▶ Exercise details
Extend the forum thread below about cutting costs with compact LLM output formats, picking up right after its final sentence.

▶ Page text
____________________
Better LLM response format – A simple trick reduces costs and response time

I've composed a post that could be of interest to those of you working with GPT (or any other LLM) and seeking JSON as an output. Here's a simple trick that can help reduce expenses and improve response times.

loueed · 2 years ago

Interesting post, I've not used YAML outputs as of yet. When using GPT3.5 for JSON, I found that requesting minified JSON reduces the token count by a significant amount. In the example you mention, the month object minified is 28 tokens vs 96 tokens formatted. It actually beats the 50 Tokens returned from YAML.

It seems like the main issue is whitespace and indentation which YAML requires unlike JSON.

livshitz · 2 years ago

Yes, minified JSON would be even less tokens than YAML. But: 1- LLMs tend to have very hard time to produce minified (compacted) JSON in the output, consistently. 2- As for compacted JSON input- Empirically it seems that LLMs can process it quite well for basic cognitive tasks (Information Retrieval, basic Q&A, etc), but when it comes to bit more sophisticated tasks it fails compared to exactly the same input, uncompressed. I've mentioned and provided examples in the comments of this article.
____________________
▶ Information
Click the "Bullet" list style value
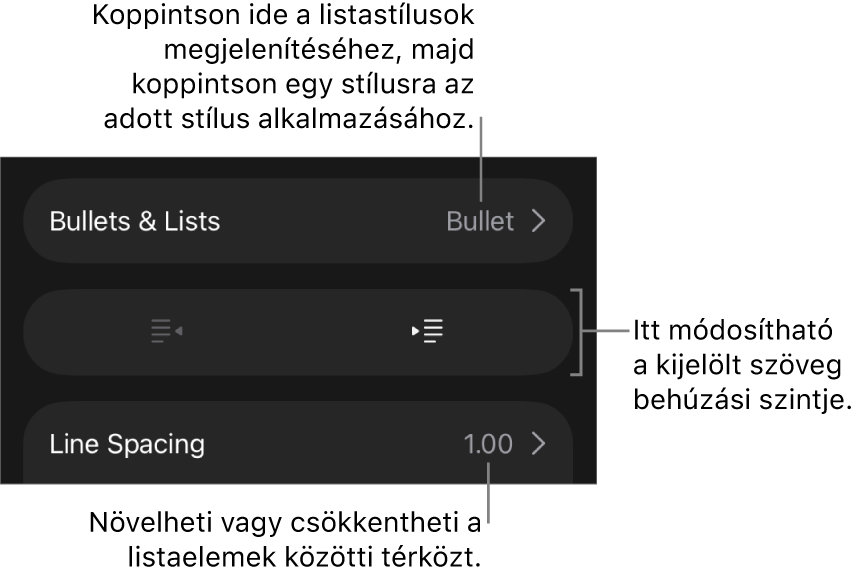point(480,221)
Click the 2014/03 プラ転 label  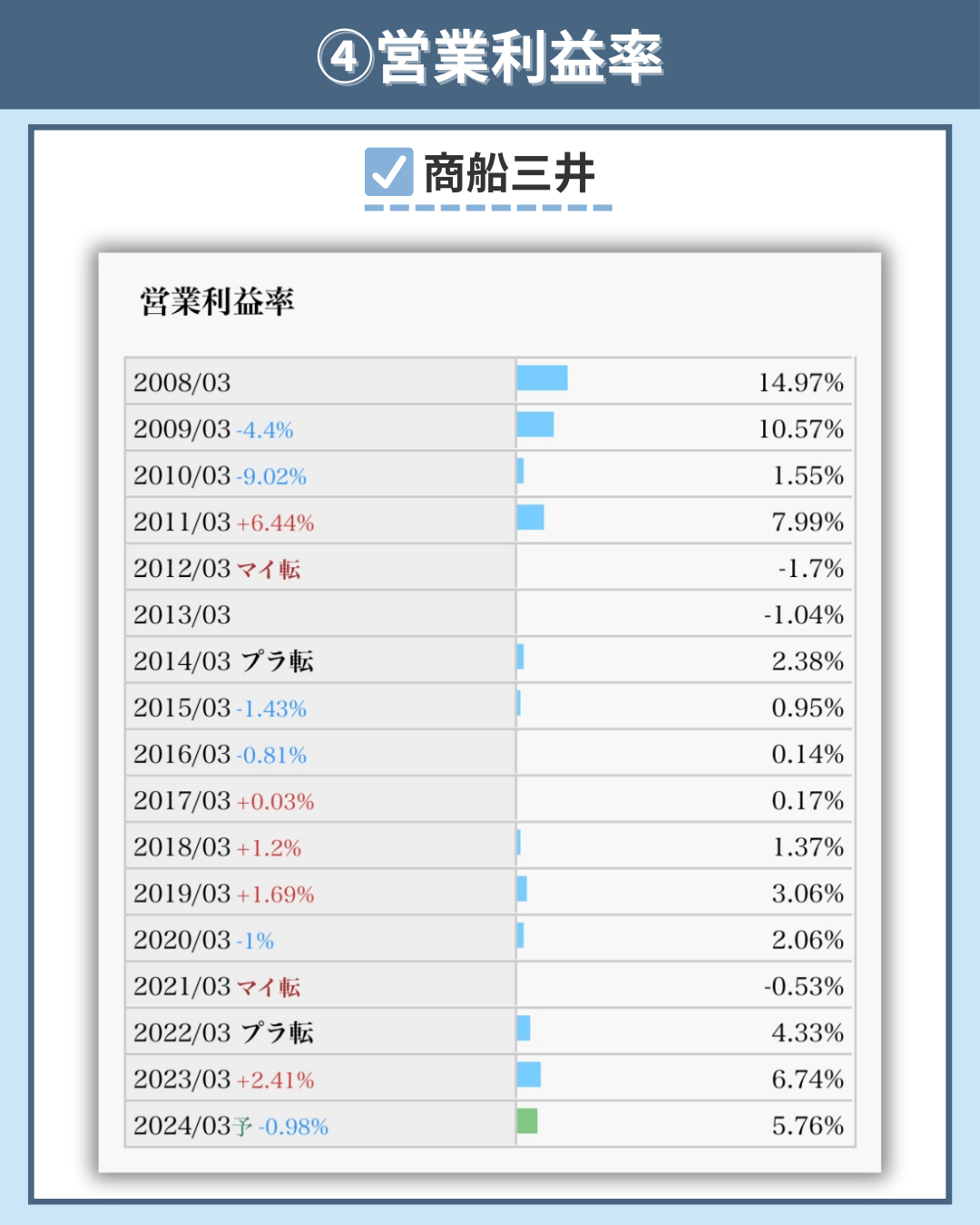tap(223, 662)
____________________
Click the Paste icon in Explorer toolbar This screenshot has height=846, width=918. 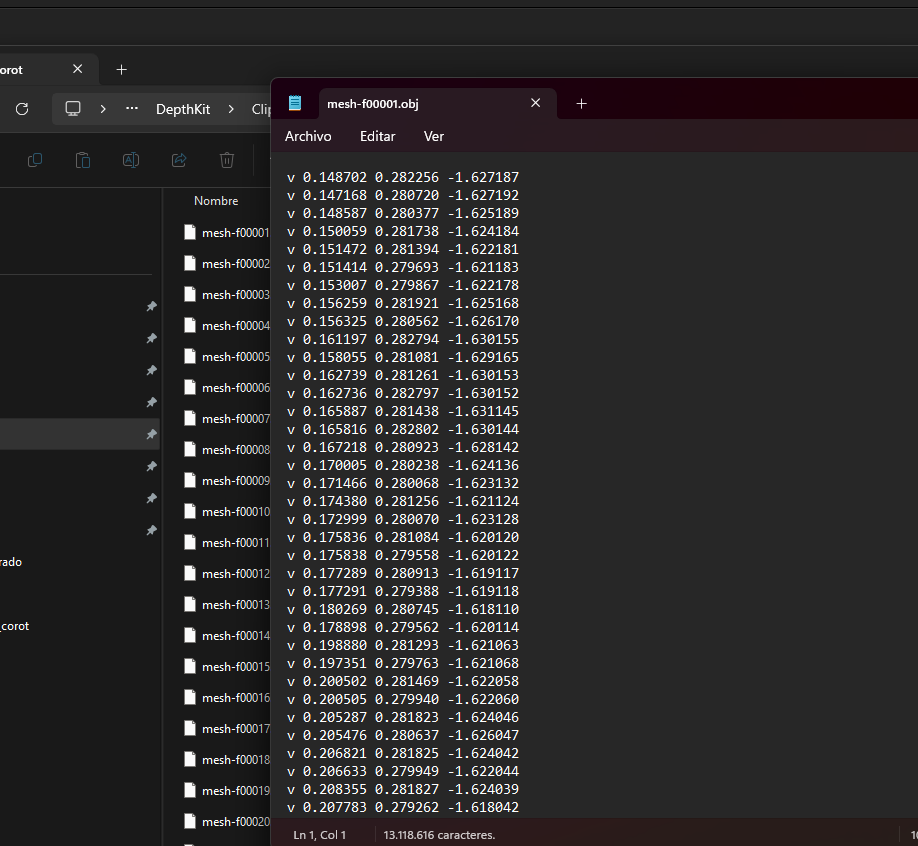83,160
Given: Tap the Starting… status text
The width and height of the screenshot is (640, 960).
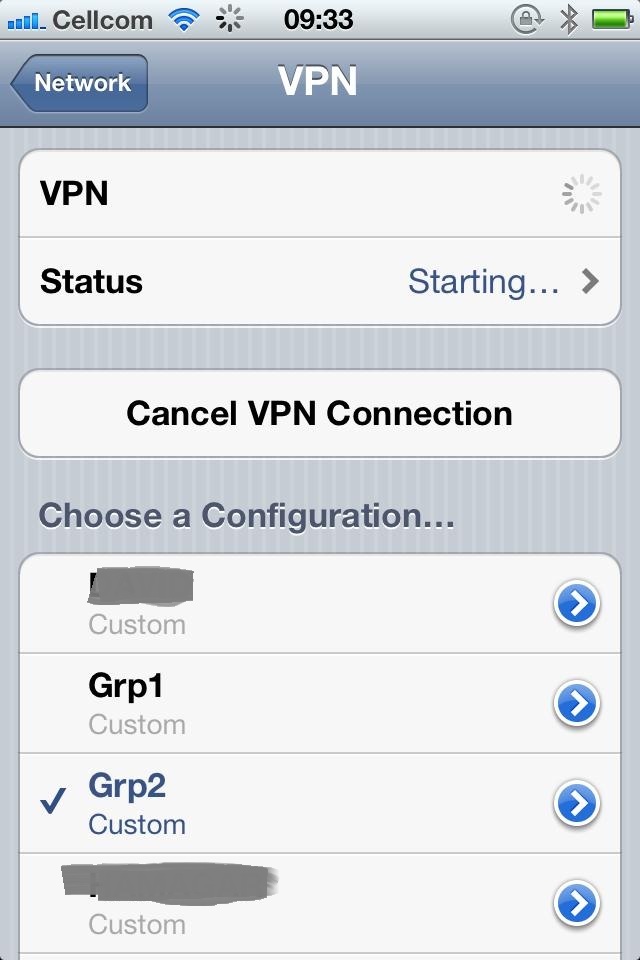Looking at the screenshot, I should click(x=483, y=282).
____________________
▶ Exercise output
keskival · 2 years ago

I wonder how well LLMs understand YAML Schema format.

I have found providing JSON Schema to them to be an excellent way to reduce their improvisation in their outputs intended for machine consumption.

villgax · 2 years ago

Might make more sense for invoking 3rd party API but for self run LLMs TypeChat w/ JSON is just fine instead of adapting to YAML across your stack

You shouldn't adapt YAML across your stack. Instead of parsing JSON string (the output from the LLM) into an object, I'm suggesting here you parse the YAML string into an object. The article suggests that it'll be more beneficial for you to do this LLM -> YAML -> JSON in terms of time and costs.